- _The problem_: Once the line containing "Click the Colorsteel logo in banner" has been copied, stop; copy every line before it exactly, beginning with the first line of the material below.

- _Information provided_:
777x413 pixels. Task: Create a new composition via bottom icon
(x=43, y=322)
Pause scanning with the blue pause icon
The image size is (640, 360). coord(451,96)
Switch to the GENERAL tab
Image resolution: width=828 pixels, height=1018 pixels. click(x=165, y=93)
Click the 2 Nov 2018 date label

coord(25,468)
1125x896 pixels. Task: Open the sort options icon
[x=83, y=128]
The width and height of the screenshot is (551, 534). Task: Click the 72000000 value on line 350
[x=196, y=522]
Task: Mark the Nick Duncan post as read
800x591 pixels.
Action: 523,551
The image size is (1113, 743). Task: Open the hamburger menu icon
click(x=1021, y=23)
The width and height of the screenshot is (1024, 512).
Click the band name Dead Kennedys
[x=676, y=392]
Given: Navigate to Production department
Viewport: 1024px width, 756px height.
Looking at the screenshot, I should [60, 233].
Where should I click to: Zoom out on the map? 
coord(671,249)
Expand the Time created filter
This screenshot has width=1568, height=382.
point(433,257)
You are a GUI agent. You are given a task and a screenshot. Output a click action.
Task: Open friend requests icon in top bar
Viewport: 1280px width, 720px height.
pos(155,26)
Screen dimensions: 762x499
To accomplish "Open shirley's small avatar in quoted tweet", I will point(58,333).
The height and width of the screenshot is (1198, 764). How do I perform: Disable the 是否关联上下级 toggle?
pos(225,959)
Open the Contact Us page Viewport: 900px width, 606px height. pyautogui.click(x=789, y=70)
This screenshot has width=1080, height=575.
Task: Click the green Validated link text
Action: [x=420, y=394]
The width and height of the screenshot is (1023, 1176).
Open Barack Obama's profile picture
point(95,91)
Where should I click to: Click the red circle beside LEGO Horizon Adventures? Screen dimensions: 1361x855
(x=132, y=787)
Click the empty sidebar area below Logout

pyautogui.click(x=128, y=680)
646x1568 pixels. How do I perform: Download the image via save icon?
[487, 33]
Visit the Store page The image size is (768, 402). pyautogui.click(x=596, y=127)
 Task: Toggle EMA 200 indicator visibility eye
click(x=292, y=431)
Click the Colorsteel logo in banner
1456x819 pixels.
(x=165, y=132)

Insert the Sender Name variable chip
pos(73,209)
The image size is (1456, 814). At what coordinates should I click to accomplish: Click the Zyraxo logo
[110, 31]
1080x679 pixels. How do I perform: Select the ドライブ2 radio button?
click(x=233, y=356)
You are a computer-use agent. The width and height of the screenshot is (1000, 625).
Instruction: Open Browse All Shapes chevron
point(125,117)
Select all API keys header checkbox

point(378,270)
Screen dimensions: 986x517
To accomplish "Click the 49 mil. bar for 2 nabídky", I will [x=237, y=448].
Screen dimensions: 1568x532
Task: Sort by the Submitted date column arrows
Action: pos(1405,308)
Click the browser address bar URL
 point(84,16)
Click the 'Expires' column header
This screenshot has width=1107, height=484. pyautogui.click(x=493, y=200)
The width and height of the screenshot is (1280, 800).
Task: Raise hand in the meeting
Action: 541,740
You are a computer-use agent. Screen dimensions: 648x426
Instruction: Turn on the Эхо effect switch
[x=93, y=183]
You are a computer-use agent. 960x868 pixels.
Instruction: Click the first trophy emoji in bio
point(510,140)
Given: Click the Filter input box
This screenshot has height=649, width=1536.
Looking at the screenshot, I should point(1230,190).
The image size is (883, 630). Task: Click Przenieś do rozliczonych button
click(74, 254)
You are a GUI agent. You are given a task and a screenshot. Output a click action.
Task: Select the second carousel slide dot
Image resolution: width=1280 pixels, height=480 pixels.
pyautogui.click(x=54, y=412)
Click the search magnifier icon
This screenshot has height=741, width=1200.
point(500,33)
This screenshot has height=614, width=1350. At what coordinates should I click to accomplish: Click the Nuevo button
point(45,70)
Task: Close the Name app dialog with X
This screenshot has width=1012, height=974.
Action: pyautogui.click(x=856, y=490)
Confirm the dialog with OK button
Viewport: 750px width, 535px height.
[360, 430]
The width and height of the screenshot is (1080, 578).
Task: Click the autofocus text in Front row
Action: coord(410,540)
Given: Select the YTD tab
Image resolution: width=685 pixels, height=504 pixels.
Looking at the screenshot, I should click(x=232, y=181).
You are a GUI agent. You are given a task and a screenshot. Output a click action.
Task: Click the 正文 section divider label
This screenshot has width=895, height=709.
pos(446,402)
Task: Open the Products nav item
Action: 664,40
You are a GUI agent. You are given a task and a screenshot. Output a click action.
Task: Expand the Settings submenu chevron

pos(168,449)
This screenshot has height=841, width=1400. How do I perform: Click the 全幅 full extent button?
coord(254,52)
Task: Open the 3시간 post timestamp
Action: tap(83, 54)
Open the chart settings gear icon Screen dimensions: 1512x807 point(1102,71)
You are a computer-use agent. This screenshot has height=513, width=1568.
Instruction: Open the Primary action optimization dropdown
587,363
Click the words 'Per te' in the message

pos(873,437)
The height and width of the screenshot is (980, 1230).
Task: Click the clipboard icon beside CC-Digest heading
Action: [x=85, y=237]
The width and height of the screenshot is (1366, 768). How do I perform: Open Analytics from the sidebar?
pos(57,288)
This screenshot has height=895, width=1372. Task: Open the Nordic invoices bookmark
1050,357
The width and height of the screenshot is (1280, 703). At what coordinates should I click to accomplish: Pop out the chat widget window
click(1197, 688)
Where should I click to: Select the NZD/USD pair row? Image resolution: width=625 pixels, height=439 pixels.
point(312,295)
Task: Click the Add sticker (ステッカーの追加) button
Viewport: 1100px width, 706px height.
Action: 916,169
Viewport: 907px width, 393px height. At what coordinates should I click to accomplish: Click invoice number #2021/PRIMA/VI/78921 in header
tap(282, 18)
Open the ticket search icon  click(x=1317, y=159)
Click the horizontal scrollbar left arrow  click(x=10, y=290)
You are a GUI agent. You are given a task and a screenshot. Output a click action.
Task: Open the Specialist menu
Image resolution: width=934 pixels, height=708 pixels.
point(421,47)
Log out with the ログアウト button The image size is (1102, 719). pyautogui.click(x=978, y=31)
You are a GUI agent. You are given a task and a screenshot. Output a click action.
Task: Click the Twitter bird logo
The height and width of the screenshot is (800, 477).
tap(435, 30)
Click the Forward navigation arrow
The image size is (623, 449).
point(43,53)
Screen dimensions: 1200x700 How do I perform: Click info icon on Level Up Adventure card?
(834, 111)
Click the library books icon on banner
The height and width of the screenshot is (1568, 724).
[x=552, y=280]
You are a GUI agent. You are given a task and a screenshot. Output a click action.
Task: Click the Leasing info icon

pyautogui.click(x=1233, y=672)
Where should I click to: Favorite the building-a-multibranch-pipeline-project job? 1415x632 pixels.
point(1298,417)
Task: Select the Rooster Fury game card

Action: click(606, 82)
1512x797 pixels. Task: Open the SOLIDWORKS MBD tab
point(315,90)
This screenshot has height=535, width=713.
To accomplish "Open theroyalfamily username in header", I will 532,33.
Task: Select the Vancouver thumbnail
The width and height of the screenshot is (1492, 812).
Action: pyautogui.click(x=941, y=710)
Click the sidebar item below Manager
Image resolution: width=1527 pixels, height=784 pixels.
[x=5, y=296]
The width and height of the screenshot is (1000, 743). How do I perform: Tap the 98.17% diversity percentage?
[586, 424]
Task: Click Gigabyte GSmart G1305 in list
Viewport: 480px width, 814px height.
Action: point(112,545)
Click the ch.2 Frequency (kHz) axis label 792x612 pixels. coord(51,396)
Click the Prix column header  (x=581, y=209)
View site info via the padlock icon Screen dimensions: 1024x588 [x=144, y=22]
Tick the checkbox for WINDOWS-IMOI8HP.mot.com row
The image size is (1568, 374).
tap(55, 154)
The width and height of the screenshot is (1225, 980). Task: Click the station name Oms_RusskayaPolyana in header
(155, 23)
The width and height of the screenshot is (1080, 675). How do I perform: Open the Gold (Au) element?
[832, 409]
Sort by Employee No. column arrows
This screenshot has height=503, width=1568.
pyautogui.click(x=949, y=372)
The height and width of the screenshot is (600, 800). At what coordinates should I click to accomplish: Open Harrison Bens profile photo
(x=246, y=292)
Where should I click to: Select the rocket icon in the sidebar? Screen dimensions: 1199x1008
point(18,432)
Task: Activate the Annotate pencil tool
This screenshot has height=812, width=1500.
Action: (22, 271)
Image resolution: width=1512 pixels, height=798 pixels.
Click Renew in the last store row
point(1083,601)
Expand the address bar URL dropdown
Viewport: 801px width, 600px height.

- _Answer space_:
777x413 pixels. Task: Create a new composition via bottom icon
(x=43, y=322)
Pause scanning with the blue pause icon
The image size is (640, 360). coord(451,96)
Switch to the GENERAL tab
Image resolution: width=828 pixels, height=1018 pixels. click(x=165, y=93)
Click the 2 Nov 2018 date label

coord(25,468)
1125x896 pixels. Task: Open the sort options icon
[x=83, y=128]
The width and height of the screenshot is (551, 534). Task: Click the 72000000 value on line 350
[x=196, y=522]
Task: Mark the Nick Duncan post as read
800x591 pixels.
Action: 523,551
The image size is (1113, 743). Task: Open the hamburger menu icon
click(x=1021, y=23)
The width and height of the screenshot is (1024, 512).
Click the band name Dead Kennedys
[x=676, y=392]
Given: Navigate to Production department
Viewport: 1024px width, 756px height.
Looking at the screenshot, I should [60, 233].
Where should I click to: Zoom out on the map? 
coord(671,249)
Expand the Time created filter
This screenshot has width=1568, height=382.
point(433,257)
You are a GUI agent. You are given a task and a screenshot. Output a click action.
Task: Open friend requests icon in top bar
Viewport: 1280px width, 720px height.
pos(155,26)
Screen dimensions: 762x499
To accomplish "Open shirley's small avatar in quoted tweet", I will point(58,333).
The height and width of the screenshot is (1198, 764). How do I perform: Disable the 是否关联上下级 toggle?
pos(225,959)
Open the Contact Us page Viewport: 900px width, 606px height. pyautogui.click(x=789, y=70)
This screenshot has width=1080, height=575.
Task: Click the green Validated link text
Action: [x=420, y=394]
The width and height of the screenshot is (1023, 1176).
Open Barack Obama's profile picture
point(95,91)
Where should I click to: Click the red circle beside LEGO Horizon Adventures? Screen dimensions: 1361x855
(x=132, y=787)
Click the empty sidebar area below Logout

pyautogui.click(x=128, y=680)
646x1568 pixels. How do I perform: Download the image via save icon?
[487, 33]
Visit the Store page The image size is (768, 402). pyautogui.click(x=596, y=127)
 Task: Toggle EMA 200 indicator visibility eye
click(x=292, y=431)
Click the Colorsteel logo in banner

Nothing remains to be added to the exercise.